I needed a breather.
A black engineer – Kate – moves to Upper Michigan for a job and faces the malign curiosity of her colleagues and the difficulty of leaving her past behind.
Along the way, she meets plainspoken and honest Magnus and the rest is history.
“I remember the pressure of Magnus’s lips against mine, their texture and the smell of his bedsheets. I am in trouble.”
Literally me when I catch feelings…
I don’t know how Roxane Gay does it, but in a short amount of pages she managed to bring their relationship fully to life and also made me kind of fall for Magnus… he still seems to good to be true. Damn.
“I have a weakness for charming men who make witty comebacks.”
Plus, I really appreciated that Gay took the time to address both sexism and racism in the workplace.
Break All the Way Down:
This follows Natasha’s journey of mourning and grieving her baby boy, who was run over by a car right in front of her and her husband’s eyes.
The way Gay described that horrible moment made everything around me stop for a second.
“Ben and I screamed. Ben Jr. stopped and turned to look at us, was so startled by the pitch of our voices, he cried. The last thing my child did was cry because he was scared. He held his arms higher, the way he does, the way he did, when he wanted to be held. The curves between my thumbs and forefingers throbbed violently.
When the car ran him over, I did not look away. I saw what happened to my boy’s body. I saw everything, all of him, everywhere.”
Natasha way of grieving is to punish herself for not stopping the accident. Her kind but strong husband is patient and eventually tells her that she can’t keep going like this.
“Enough,” he said. “You’ve broken yourself enough. You’re coming home.”
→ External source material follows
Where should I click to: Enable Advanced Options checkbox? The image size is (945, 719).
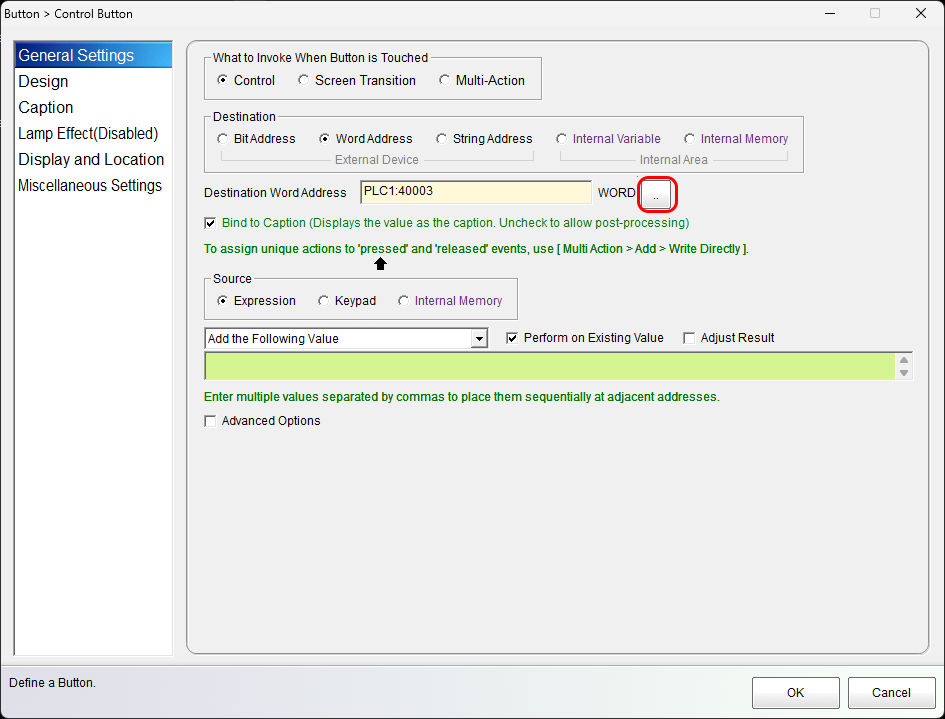(x=210, y=421)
It was such a raw and hauntingly powerful story on dealing with grief and forgiveness. I know for a fact that it’s going to stick in my mind for a very long time.
The Sacrifice of Darkness:
“Pretty isn’t always about what you see. Sometimes pretty is what you feel.”
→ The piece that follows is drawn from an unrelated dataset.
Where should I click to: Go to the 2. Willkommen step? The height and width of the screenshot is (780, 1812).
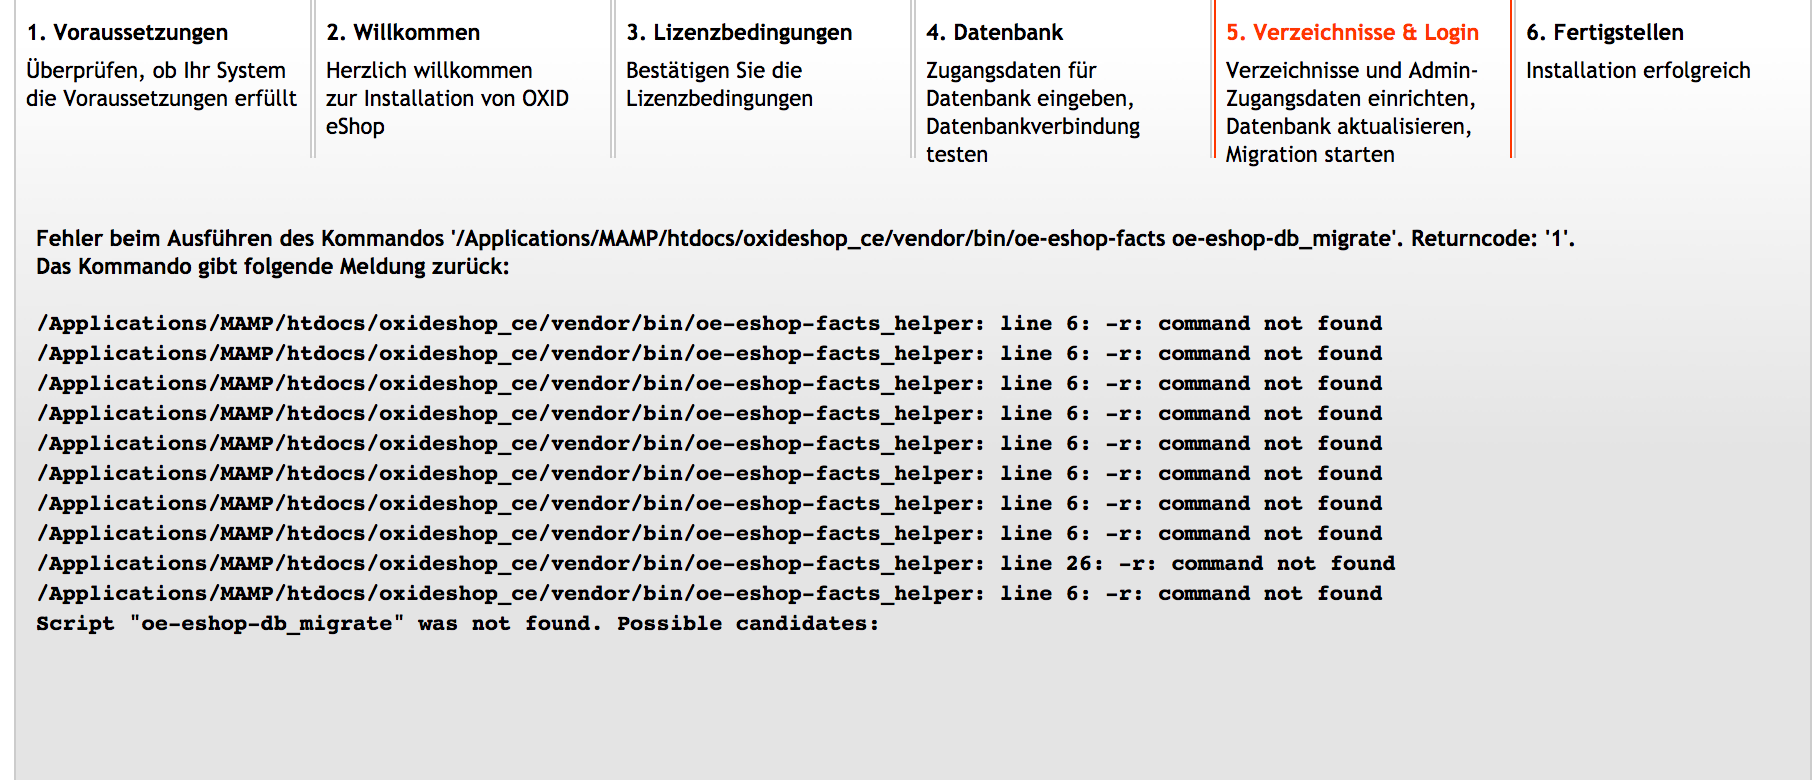403,32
A beautiful tale on living without light and making the most of a lifetime of darkness. When the narrator was a little girl her husband’s father flew an air machine into the sun. “Since then, the days have been dark, the nights bright.”
I sincerely love how we followed the two main characters from childhood to adulthood and then parenthood together. Such great characterization and I love their love.
“He told me he didn’t mind the silence of others so long as I was there to fill it.”
Roxane Gay has an incredible talent for writing fleshed-out relationships.
I cannot wait for Difficult Women to come out in January of 2017 so more people can read and revel at how utterly dark and fascinating and completely gripping this collection was. It was at times a difficult read but, without the merest hint of a shadow of a doubt, worthwhile.
ARC kindly provided by the publisher in exchange for an honest review.